Below is an email we were sent by a SENCO who asked to remain anonymous, but wanted us to share their thoughts on EHCPs and children who present disruptive behaviour in schools:
I’ve never met a teacher who wanted to be a bad one. But you can feel like a failure when you have a seriously disruptive child in your classroom. You need more resources.
Do EHCPs help? Yes and no. Did the old system work any better? Ditto. Prosecco? Maybe, though teachers’ need for self-medication is a sign that the education system may have deep problems generally.
Let’s do a bit of history (my Local Authority may not be exactly the same as yours, but there will be similarities). Until recently, school SENCOs did systematic assessments of children’s needs and applied for additional funding accordingly. Money came into the school and was usually applied to those needs but sometimes diverted into general improvements (e.g. an ICT suite.)
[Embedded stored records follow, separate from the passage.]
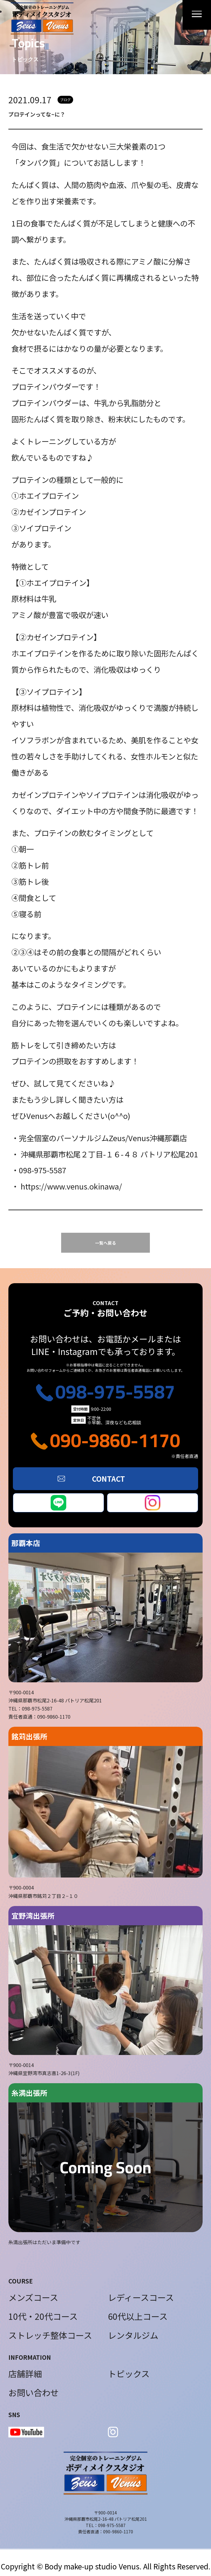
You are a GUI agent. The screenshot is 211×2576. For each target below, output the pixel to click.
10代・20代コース (43, 2316)
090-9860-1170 (115, 1440)
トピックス (129, 2373)
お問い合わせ (33, 2392)
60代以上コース (138, 2316)
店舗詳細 (25, 2373)
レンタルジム (133, 2335)
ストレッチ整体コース (50, 2335)
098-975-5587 (115, 1391)
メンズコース (33, 2297)
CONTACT (108, 1478)
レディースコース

If an individual had a higher level of need, the school applied for a Special Needs Statement. This gathered information from teachers and (other) experts, put it into a blender and spat out a 19-or-so-point plan, backed by the force of law and reviewed at least annually. It might mean placement in a Special School, but in our LA half of statemented children remained in mainstream. Now the classroom teacher had not only to fulfil the whim of the latest Secretary for Education, but remember and implement a complex Statement, while getting other children and parents to accept that different treatment was not the same thing as favouritism.
The whole special needs shebang was growing like Topsy and it was decided to simplify the admin, reduce the number of Statements and meld into them other aspects of need, such as health and social services. In came devolved budgets and Education Health and Care plans.
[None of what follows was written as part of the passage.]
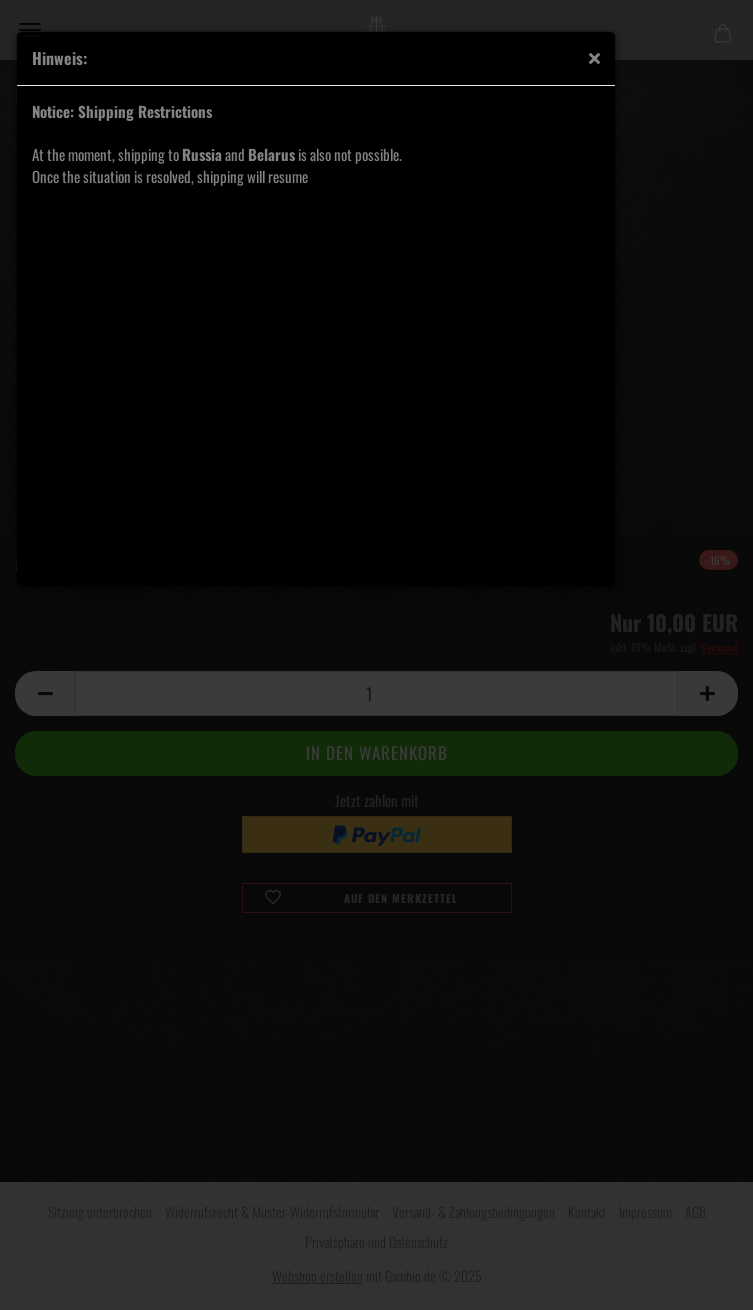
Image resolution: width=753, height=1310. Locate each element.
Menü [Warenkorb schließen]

Now, the school has a budget of £4,000 for every child, plus a big lump of special needs cash calculated on some formula involving measures of social deprivation, educational underperformance etc. The Management decides how to spend the money (see above, and one day there will be an interesting series of Ofsted inspections focusing on exactly how it has been applied). The school is expected to meet individual needs up to an extra £6,000, making £10,000 in all. Don’t you love round figures?
EHCPs are to ask for even more resources. They open the cash box, and impoverished and malnourished local authorities are grimly sitting on the lid. Theoretically, the assessment process is faster – 20 weeks instead of the old 26; in practice, there are refusals to assess (I didn’t get them before), appeals with distant hearing dates, and so far every appeal I’ve had has seen the Local Authority fold before going to tribunal – having saved a lot because of the delay.
The easier option for schools is to spit out the awkward child, accompanied by a permanent exclusion report – often in my experience a “crime sheet,” plus an account of all the things the school tried to do. Our support services are fighting back now, asking the school to prove and cost out what it has done to prevent the exclusion.
Sometimes interventions can work – maybe extra TA time, individual assessment and tuition, help for the family via an fCAF etc. But there are children you simply can’t help enough in your context – I feel there is a growing mental health crisis among young people, thanks to a fragmenting social order – and one suffering child’s constantly disruptive behaviour can completely subvert the educational progress of the other 29. They can mess up your work and your head.
But think of that little snowball, rolling down the wrong side of the mountain and gathering toxic habits and demons of hatred and self-loathing.
Make it easier to get the EHCP: keep thinking about their behaviour as a symptom, try to find and treat the cause, and above all, document it, so that if exclusion comes, the child is already heading for an assessment that could catch them before they go over the edge. Make friends with your SENCo.